What to work on: Lay out the lines from the one containing "Viewport: 2291px width, 1550px height." through the one containing "pos(514,104)", inclusive, as a JSON list of strings with one string per line and blank lines omitted.

Record excerpts:
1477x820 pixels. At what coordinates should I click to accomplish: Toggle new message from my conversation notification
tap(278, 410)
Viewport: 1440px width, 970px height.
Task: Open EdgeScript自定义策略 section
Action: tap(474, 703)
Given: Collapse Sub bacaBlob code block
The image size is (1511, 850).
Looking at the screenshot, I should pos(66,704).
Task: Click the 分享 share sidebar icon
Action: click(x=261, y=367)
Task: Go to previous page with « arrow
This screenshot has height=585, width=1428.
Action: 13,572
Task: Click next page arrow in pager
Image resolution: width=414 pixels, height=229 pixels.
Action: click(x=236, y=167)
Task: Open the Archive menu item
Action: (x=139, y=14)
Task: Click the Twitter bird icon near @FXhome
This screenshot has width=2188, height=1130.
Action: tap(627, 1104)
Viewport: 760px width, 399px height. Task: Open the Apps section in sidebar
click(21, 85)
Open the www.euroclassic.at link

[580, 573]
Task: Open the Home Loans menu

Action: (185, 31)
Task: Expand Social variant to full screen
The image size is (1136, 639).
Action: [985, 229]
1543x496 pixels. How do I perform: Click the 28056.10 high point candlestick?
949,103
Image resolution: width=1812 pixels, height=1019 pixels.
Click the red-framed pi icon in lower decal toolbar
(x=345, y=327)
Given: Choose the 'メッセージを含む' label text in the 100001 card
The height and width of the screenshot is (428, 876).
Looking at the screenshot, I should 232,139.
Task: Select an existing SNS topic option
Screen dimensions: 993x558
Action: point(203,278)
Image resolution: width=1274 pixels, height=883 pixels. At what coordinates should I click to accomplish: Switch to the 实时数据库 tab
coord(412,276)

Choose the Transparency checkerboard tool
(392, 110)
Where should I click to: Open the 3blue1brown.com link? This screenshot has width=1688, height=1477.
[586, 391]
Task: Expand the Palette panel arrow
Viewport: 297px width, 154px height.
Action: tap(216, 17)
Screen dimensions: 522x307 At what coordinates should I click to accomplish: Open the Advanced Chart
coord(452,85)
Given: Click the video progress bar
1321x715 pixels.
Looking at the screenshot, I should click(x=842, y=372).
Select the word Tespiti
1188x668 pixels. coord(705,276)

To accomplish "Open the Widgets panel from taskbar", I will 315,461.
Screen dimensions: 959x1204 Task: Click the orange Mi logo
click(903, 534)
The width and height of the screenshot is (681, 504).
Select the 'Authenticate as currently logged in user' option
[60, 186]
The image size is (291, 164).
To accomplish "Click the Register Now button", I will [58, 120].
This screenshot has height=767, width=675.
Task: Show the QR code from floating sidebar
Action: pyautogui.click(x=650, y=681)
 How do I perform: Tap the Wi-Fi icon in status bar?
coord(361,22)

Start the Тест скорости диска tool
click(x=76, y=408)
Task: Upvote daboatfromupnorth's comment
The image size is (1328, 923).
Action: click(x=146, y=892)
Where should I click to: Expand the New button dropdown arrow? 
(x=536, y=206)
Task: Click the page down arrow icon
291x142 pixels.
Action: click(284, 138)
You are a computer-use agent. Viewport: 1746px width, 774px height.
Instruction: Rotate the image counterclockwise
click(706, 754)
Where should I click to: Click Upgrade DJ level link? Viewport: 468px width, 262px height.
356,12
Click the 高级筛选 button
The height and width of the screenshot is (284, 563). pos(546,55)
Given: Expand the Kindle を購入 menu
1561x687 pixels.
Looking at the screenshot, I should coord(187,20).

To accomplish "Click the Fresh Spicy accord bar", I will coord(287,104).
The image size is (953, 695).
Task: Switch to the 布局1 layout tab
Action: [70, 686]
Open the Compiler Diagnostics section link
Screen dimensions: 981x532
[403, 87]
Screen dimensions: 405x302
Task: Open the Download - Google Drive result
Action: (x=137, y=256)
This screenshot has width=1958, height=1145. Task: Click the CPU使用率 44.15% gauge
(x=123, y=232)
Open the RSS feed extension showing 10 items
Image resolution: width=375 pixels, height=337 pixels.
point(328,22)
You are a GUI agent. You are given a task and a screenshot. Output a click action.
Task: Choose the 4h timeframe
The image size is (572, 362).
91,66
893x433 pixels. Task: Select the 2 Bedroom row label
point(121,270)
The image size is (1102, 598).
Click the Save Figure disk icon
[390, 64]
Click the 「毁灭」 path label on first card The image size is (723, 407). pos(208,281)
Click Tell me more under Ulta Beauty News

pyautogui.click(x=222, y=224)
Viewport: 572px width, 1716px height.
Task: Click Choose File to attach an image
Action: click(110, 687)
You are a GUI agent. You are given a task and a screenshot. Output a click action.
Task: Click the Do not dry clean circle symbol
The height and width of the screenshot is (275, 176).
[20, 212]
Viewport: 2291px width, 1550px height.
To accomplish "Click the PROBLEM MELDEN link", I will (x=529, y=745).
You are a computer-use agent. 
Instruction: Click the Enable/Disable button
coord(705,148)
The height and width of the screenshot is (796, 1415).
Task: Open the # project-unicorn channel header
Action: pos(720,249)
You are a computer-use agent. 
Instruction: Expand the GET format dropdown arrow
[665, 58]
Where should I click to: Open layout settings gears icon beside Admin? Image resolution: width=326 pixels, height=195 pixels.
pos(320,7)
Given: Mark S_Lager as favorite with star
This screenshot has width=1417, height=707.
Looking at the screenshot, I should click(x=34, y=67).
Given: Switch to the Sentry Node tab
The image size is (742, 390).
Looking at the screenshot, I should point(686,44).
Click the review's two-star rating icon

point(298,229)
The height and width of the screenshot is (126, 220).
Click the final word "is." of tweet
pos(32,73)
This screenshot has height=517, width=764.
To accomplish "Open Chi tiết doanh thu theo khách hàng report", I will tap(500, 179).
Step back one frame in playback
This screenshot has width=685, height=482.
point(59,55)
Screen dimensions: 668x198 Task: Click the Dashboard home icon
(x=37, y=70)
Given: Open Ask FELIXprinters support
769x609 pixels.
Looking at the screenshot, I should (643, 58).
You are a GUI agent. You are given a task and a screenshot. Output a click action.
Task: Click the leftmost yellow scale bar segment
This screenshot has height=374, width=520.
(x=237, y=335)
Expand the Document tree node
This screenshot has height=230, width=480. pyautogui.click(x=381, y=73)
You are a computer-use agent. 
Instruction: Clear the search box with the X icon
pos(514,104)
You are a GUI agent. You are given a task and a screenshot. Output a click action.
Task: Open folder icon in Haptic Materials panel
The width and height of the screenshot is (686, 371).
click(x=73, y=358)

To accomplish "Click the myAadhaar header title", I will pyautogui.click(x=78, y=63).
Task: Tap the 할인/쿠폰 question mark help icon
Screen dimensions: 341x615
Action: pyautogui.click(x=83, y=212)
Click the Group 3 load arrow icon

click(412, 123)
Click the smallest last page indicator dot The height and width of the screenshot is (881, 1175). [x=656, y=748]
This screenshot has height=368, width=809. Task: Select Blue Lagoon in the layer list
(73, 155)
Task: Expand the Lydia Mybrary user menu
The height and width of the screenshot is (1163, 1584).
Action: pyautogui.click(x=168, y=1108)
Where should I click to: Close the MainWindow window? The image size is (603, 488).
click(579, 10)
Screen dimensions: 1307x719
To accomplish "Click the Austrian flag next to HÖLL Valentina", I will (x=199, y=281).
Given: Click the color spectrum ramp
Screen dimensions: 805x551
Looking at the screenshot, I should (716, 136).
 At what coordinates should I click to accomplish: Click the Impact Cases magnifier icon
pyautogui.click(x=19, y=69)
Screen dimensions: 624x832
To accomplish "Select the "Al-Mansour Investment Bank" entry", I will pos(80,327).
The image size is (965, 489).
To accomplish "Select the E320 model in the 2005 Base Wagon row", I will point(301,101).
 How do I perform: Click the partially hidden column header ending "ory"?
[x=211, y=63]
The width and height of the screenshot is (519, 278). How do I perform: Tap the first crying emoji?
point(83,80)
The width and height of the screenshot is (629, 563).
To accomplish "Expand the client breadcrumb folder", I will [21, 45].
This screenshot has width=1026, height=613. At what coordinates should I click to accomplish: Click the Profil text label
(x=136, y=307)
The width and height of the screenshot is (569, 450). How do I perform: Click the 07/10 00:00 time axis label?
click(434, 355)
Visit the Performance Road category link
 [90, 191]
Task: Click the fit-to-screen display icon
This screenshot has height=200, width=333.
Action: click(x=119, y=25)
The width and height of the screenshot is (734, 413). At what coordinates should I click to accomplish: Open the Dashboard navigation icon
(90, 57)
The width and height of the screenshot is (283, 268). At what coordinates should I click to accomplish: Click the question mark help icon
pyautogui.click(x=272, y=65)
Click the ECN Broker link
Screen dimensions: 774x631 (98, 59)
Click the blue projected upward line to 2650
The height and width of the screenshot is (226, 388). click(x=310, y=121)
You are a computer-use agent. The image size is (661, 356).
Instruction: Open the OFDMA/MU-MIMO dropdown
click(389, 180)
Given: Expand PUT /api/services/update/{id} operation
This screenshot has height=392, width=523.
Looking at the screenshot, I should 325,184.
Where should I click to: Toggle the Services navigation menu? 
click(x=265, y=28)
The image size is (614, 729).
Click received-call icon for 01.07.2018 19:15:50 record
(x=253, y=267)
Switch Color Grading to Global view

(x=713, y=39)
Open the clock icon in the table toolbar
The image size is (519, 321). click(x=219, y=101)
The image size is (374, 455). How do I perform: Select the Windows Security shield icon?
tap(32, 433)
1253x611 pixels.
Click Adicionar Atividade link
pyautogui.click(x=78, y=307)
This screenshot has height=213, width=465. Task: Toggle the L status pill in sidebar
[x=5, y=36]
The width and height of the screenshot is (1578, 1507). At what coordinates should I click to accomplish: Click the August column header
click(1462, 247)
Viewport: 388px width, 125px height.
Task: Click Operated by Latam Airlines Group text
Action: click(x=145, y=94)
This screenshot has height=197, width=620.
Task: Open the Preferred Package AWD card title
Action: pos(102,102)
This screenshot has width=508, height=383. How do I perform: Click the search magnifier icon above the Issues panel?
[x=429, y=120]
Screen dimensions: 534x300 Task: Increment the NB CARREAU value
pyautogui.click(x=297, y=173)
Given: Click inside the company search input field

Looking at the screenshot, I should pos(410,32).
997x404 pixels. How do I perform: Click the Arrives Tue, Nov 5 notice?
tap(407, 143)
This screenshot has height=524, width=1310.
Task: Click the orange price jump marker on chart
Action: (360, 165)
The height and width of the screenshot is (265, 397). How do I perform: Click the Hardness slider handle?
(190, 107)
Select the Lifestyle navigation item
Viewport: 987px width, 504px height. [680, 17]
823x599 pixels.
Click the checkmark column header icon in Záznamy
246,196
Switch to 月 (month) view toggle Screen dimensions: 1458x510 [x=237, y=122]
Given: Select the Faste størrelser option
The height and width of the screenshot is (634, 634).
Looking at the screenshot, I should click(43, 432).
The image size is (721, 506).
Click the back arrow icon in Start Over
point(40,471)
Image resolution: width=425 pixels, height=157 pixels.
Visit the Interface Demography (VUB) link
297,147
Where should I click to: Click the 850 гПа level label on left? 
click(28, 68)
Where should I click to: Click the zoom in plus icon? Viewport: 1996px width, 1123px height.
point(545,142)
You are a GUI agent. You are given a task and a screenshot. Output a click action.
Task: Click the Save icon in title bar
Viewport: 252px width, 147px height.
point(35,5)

Expected answer:
[
  "Viewport: 2291px width, 1550px height.",
  "To accomplish \"Click the PROBLEM MELDEN link\", I will (x=529, y=745).",
  "You are a computer-use agent. ",
  "Instruction: Click the Enable/Disable button",
  "coord(705,148)",
  "The height and width of the screenshot is (796, 1415).",
  "Task: Open the # project-unicorn channel header",
  "Action: pos(720,249)",
  "You are a computer-use agent. ",
  "Instruction: Expand the GET format dropdown arrow",
  "[665, 58]",
  "Where should I click to: Open layout settings gears icon beside Admin? Image resolution: width=326 pixels, height=195 pixels.",
  "pos(320,7)",
  "Given: Mark S_Lager as favorite with star",
  "This screenshot has width=1417, height=707.",
  "Looking at the screenshot, I should click(x=34, y=67).",
  "Given: Switch to the Sentry Node tab",
  "The image size is (742, 390).",
  "Looking at the screenshot, I should point(686,44).",
  "Click the review's two-star rating icon",
  "point(298,229)",
  "The height and width of the screenshot is (126, 220).",
  "Click the final word \"is.\" of tweet",
  "pos(32,73)",
  "This screenshot has height=517, width=764.",
  "To accomplish \"Open Chi tiết doanh thu theo khách hàng report\", I will tap(500, 179).",
  "Step back one frame in playback",
  "This screenshot has width=685, height=482.",
  "point(59,55)",
  "Screen dimensions: 668x198 Task: Click the Dashboard home icon",
  "(x=37, y=70)",
  "Given: Open Ask FELIXprinters support",
  "769x609 pixels.",
  "Looking at the screenshot, I should (643, 58).",
  "You are a GUI agent. You are given a task and a screenshot. Output a click action.",
  "Task: Click the leftmost yellow scale bar segment",
  "This screenshot has height=374, width=520.",
  "(x=237, y=335)",
  "Expand the Document tree node",
  "This screenshot has height=230, width=480. pyautogui.click(x=381, y=73)",
  "You are a computer-use agent. ",
  "Instruction: Clear the search box with the X icon",
  "pos(514,104)"
]